It was the careless mistake on my part, but nevertheless I still blame M$ for making an operating system so insecure, and so hard to secure. Though I spent a good 4 days to wrestle with the trojan horse and finally admitted defeat and reinstalled windoze, I won't cover the details here.
This is because I have things much more important to ponder upon.
As all my readers know, Cuppa is going to hit the 30-year old stage and therefore wants to sit down and make a plan.
I have thought long and hard. Here is the list with descending order of priority (i.e. most important first)

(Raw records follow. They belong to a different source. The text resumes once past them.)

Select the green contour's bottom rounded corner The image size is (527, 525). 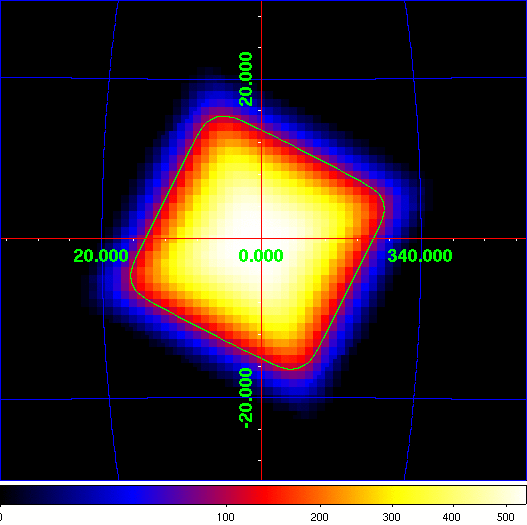tap(292, 368)
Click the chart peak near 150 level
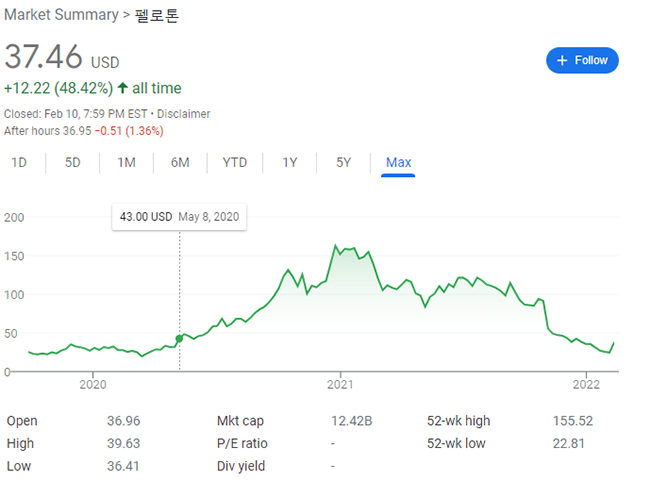 coord(335,245)
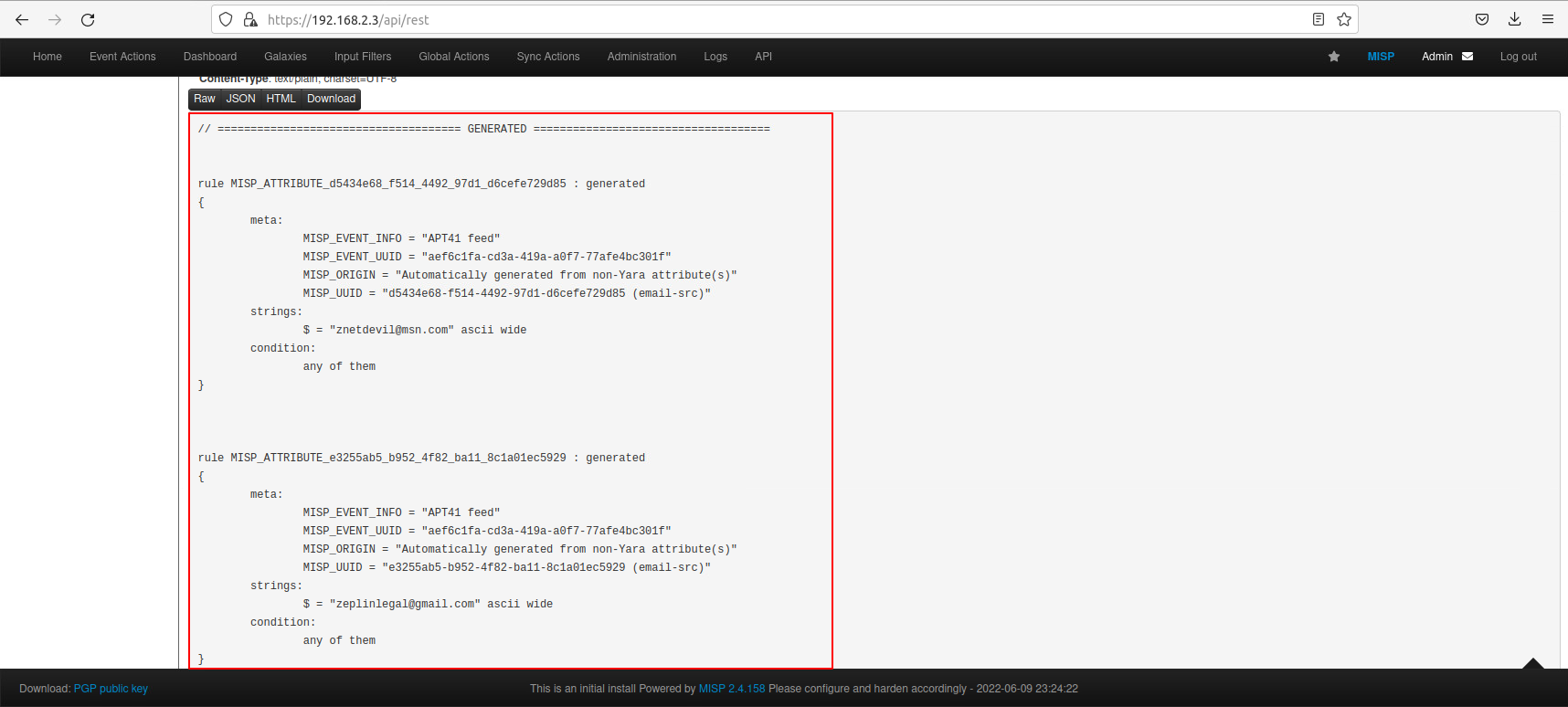Screen dimensions: 1568x707
Task: Select the Raw response view
Action: point(205,99)
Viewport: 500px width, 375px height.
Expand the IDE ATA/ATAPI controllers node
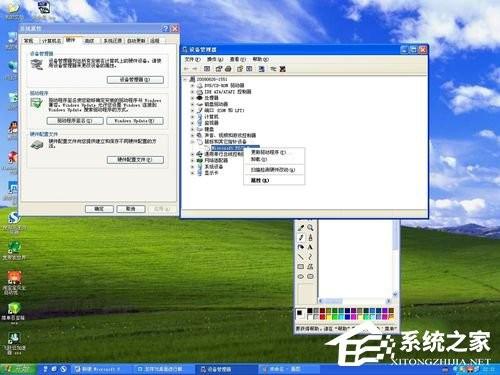pyautogui.click(x=192, y=92)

0. Have a family (as the continuation of 'long term relationship')
1. My career
Item 1 has a few branches, to make my story short, I artistically drew a schematic (as Einstein said before, Cuppa can be as artistic as possible, but not more, so bear with me)
- MBA
- Management consultant
- Start on my own
Given three items and I can choose 1, 2, or even all of them, I have 15 options (count them!). But for simplicity, I just outline two routes which I think will be more viable.
The red path shows I will get an MBA first, then look for consultant job, as most people do. The problem is the cost of attending a good school.
The blue path is slightly different: Go into consultation first, get MBA, then go on my own. This route is more economical, because almost all consulting firms will pay for its consultants' tuition (of course, given the consultant behaves well). The problem here is the entry barrier into consultation without an MBA.
You definitely have observed there is a big gray 'FAMILY' word embedded at the back, and that actually forms the corner stone of my plan. It is always on my mind, and I mean what I said.
Personally I feel the red path is more desirable if I choose to attend Harvard or Sloan, though I am not sure if I am connected to reality... (does getting closer really makes sense in this case...?)
What happens if I choose to stay as an engineer?
I like engineering job, and problem solving is a fun thing to do. However recently there are a few issues that really concern me:
Push Factor: More and more engineers quit engineering around the world. Though this could drive up the salary, but most probably this will encourage employers to hire from other lower-income countries.
Environment: IT and EE have been changing far too fast and keeping up with the changes isn't too fun of a thing to do. Especially when it is my career is on stake. I no longer think it is cool to recompile a kernel 15 times just to shave the image size by 10kb, and I can't keep up with all the latest and coolest embedded technologies and programming tricks out there.
This is alarming.
Instead of holding slogans and burning politicians in effigies, I prefer to seek alternatives.